Eine interprofessionelle Herausforderung
Kongress für Kinder- und Jugendgesundheit am 4. Juli 2026
Die Ernährungsgewohnheiten von Kindern und Jugendlichen haben sich in den vergangenen Jahren deutlich verändert und stellen eine wachsende gesundheitliche und gesellschaftliche Herausforderung dar.
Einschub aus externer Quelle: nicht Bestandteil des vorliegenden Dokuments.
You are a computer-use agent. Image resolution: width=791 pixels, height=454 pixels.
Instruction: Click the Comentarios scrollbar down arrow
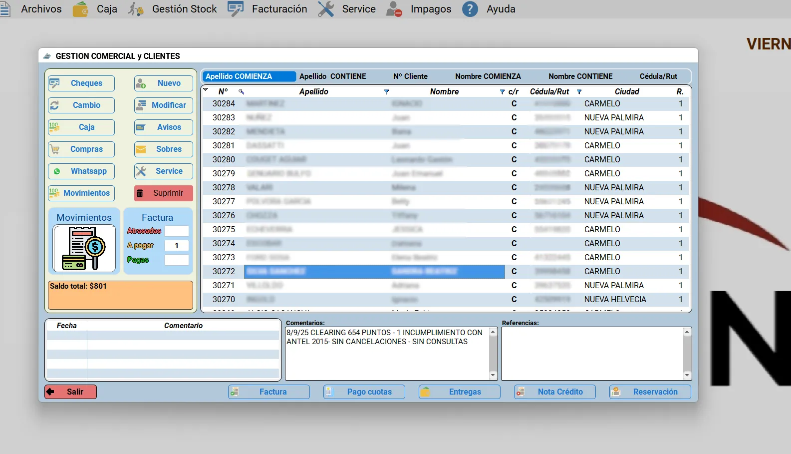coord(493,375)
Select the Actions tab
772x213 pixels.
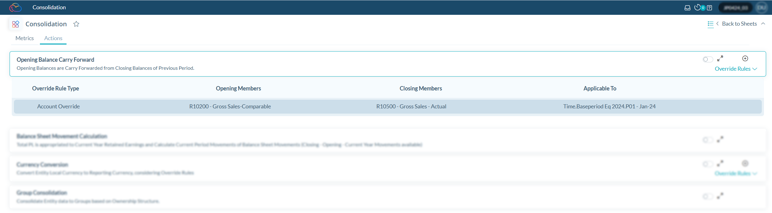pyautogui.click(x=53, y=38)
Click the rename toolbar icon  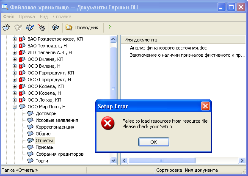(30, 28)
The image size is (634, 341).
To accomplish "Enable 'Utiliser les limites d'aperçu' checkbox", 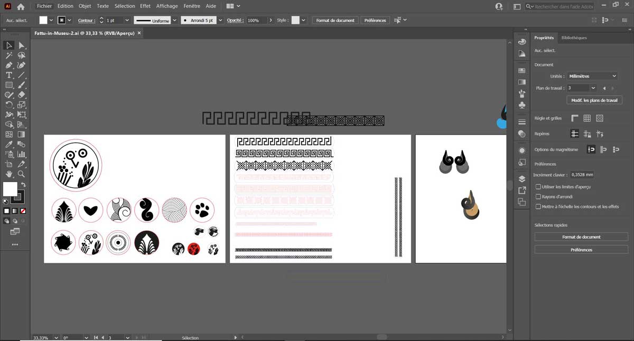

Ernährung beeinflusst nicht nur Wachstum und körperliche Entwicklung, sondern wirkt sich ebenso auf psychisches Wohlbefinden, soziale Teilhabe und langfristige Gesundheitsverläufe aus. Bereits im Kindes- und Jugendalter treten gesundheitliche Beeinträchtigungen auf, die früher vorwiegend im Erwachsenenalter beobachtet wurden. Kommunale Gesundheitsberichte und Schuleingangsuntersuchungen zeigen, dass Übergewicht und Adipositas sozial ungleich verteilt sind und insbesondere Kinder aus sozioökonomisch benachteiligten Lebenslagen betreffen. Ungesunde Ernährungsweisen, Bewegungsmangel und eingeschränkte Zugänge zu gesundheitsfördernden Angeboten verstärken bestehende Ungleichheiten.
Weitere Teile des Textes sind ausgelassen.